Given $a \in \mathbb{R}$ and vector $b \in \mathbb{R}^n$, let the scalar field $f: \mathbb{R}^n \to \mathbb{R}$ be defined by $$ f(x) := \ln \left( 1 + e^{-ab^Tx} \right)$$ Find the gradient of $f$.
I'm attempting to apply the chain rule here but I'm finding it difficult to apply. The chain rule as I know it goes like:
for $h(x) = f(g(x))$
$$ \nabla h(x) = D f(x)^T \nabla g(f(x)) $$ where $f :\mathbb{R}^n \rightarrow \mathbb{R}^m$, $g: \mathbb{R}^m \rightarrow \mathbb{R}$ and $h : \mathbb{R}^n \rightarrow \mathbb{R}$
So I set, $g(x) = 1 + e^{-ab^Tx}$ and $f(y) = \ln(y)$. I'm not sure where to go with this now. My guess is that, $$Df(x)^T = \frac{1}{1+e^{-ab^Tx}}$$ and $$ \nabla g(f(x)) = -abe^{-ab^Tx}$$ So the final answer should be $$ \nabla f(x) = \frac{-abe^{-ab^Tx}}{e^{-ab^Tx}}$$
Is this correct? If wrong, any help to find the right answer would be appreciated. ${{}}$
I like to think of the chain rule with the notation
$$ D (f \circ g)(x) = Df(g(x)) \circ Dg(x) $$ (See the Wikipedia page on the chain rule. $Df(x)$ means the Jacobian matrix of $f$ at the point $x$)

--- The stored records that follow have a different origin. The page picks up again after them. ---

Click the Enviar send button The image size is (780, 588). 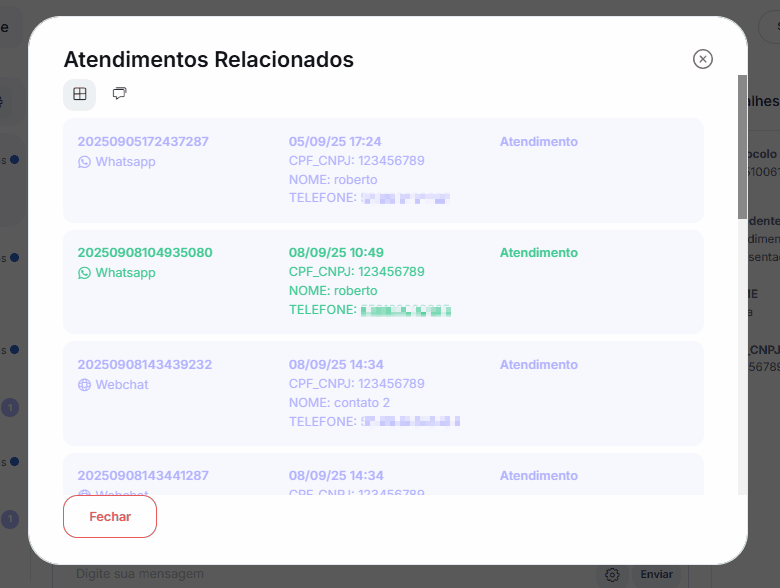tap(657, 575)
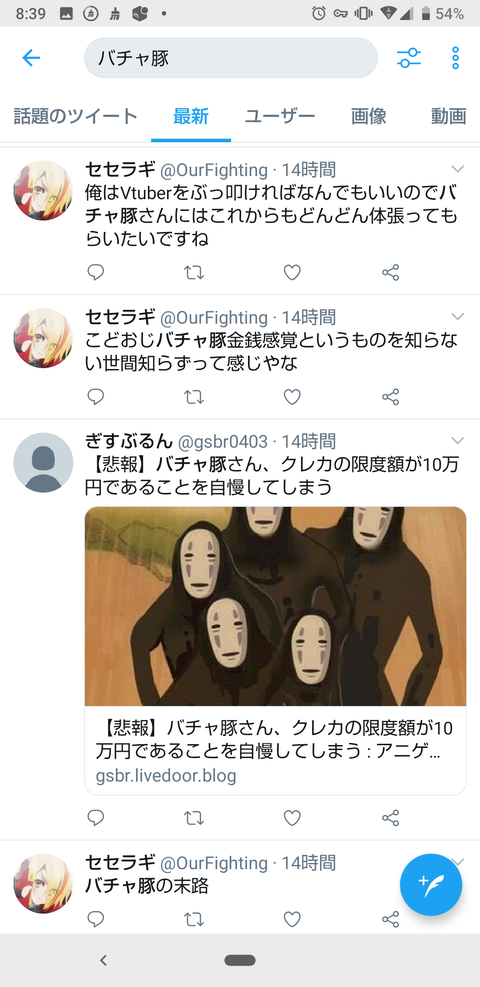This screenshot has width=480, height=987.
Task: Expand options chevron on ぎすぶるん tweet
Action: point(458,440)
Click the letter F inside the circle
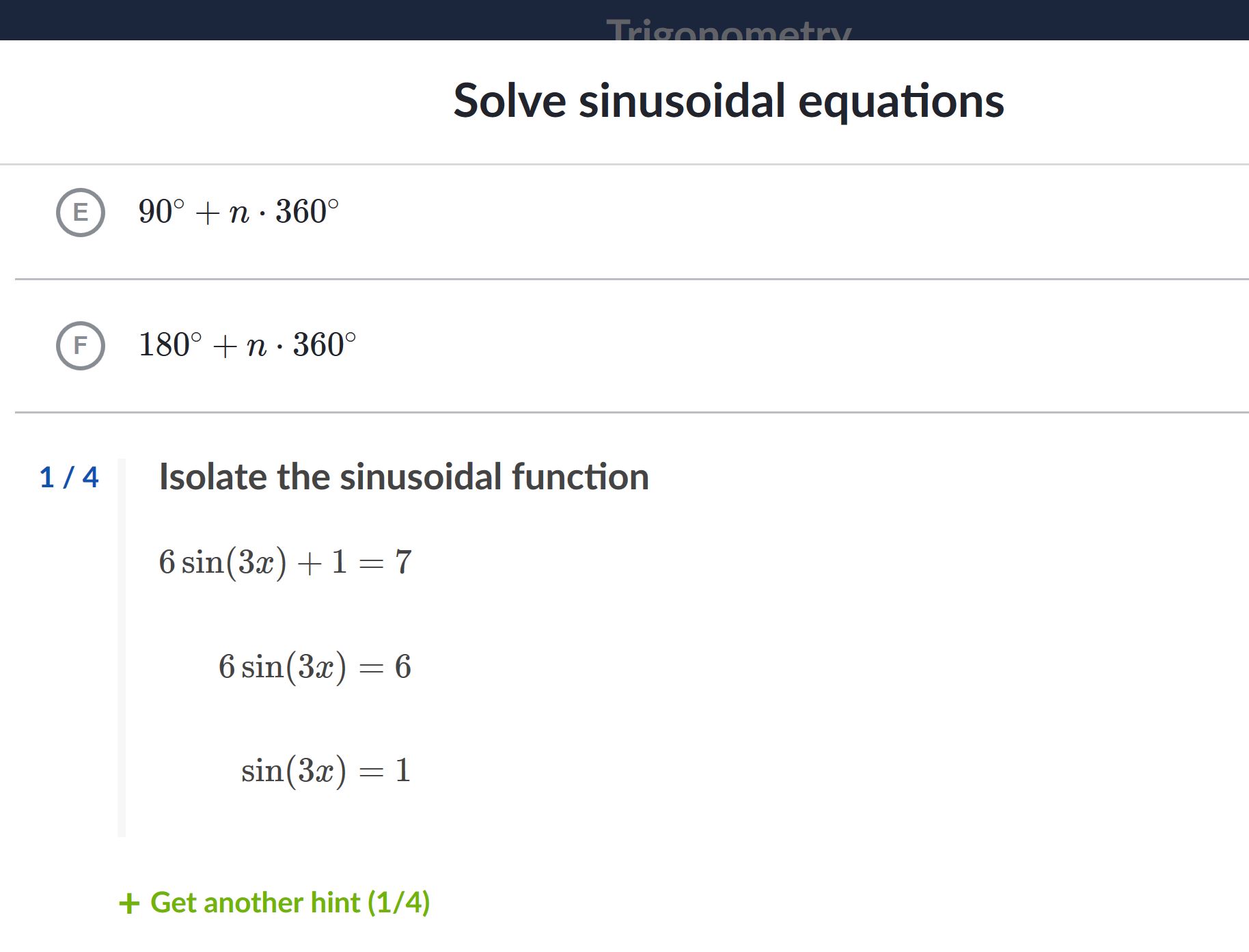The width and height of the screenshot is (1249, 952). coord(81,346)
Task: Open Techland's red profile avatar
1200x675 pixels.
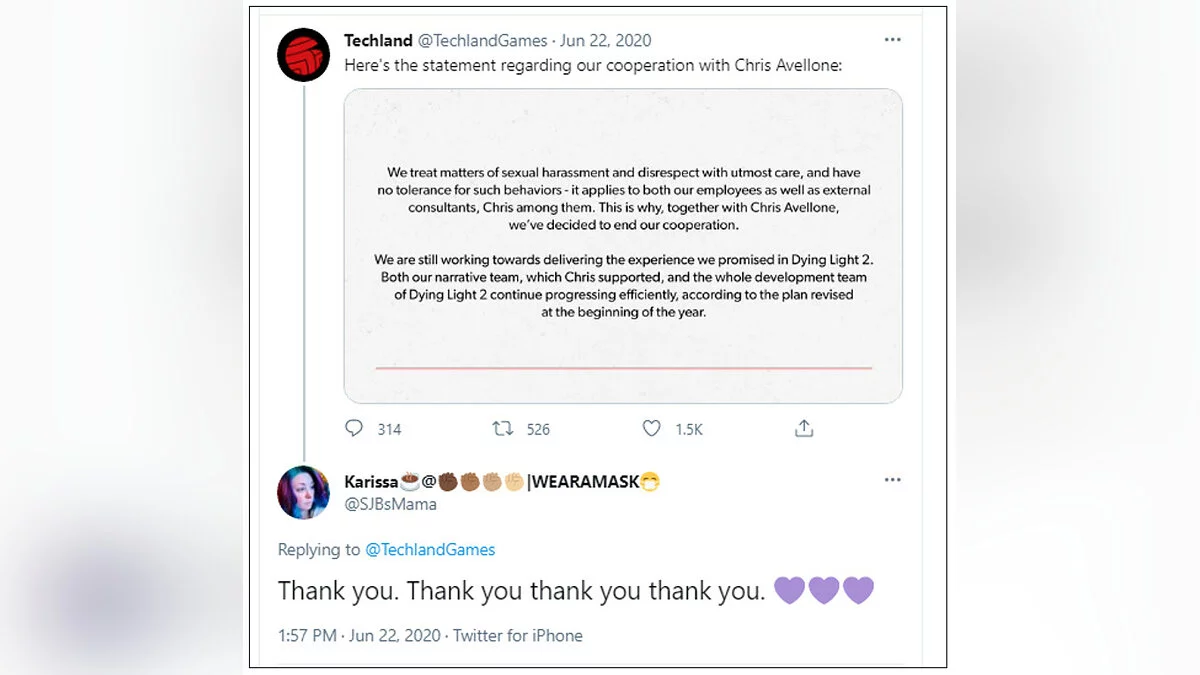Action: [303, 55]
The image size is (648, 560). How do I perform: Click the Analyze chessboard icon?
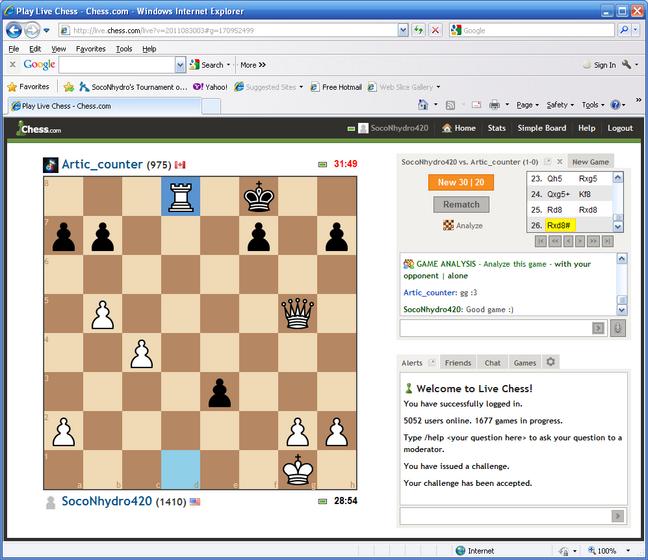click(448, 225)
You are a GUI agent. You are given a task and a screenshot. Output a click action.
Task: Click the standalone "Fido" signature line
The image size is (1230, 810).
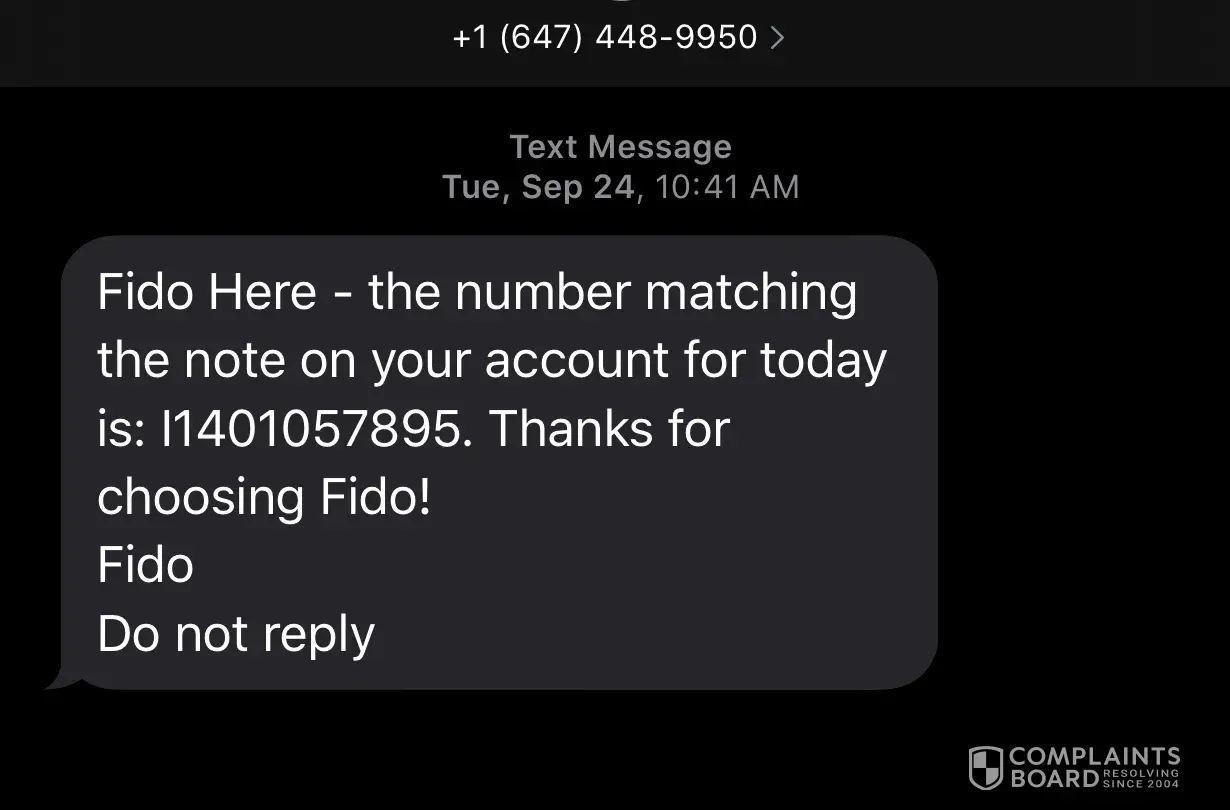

I would decompose your function as $F(x) = f(g(x))$ where $g(x) = b^T x$ and $f(y) = \ln(1+e^{ay})$. Since $g(x) = b_1x_1 + \cdots b_n x_n$, then $Dg(x) = \nabla g(x) = b$. Also, $Df(y) = \frac{df}{dy} = \frac{ae^{ay}}{1+e^{ay}}$. So I think you get
$$ \nabla F(x) = \frac{ae^{ab^Tx}}{1+e^{ab^Tx}} \, b $$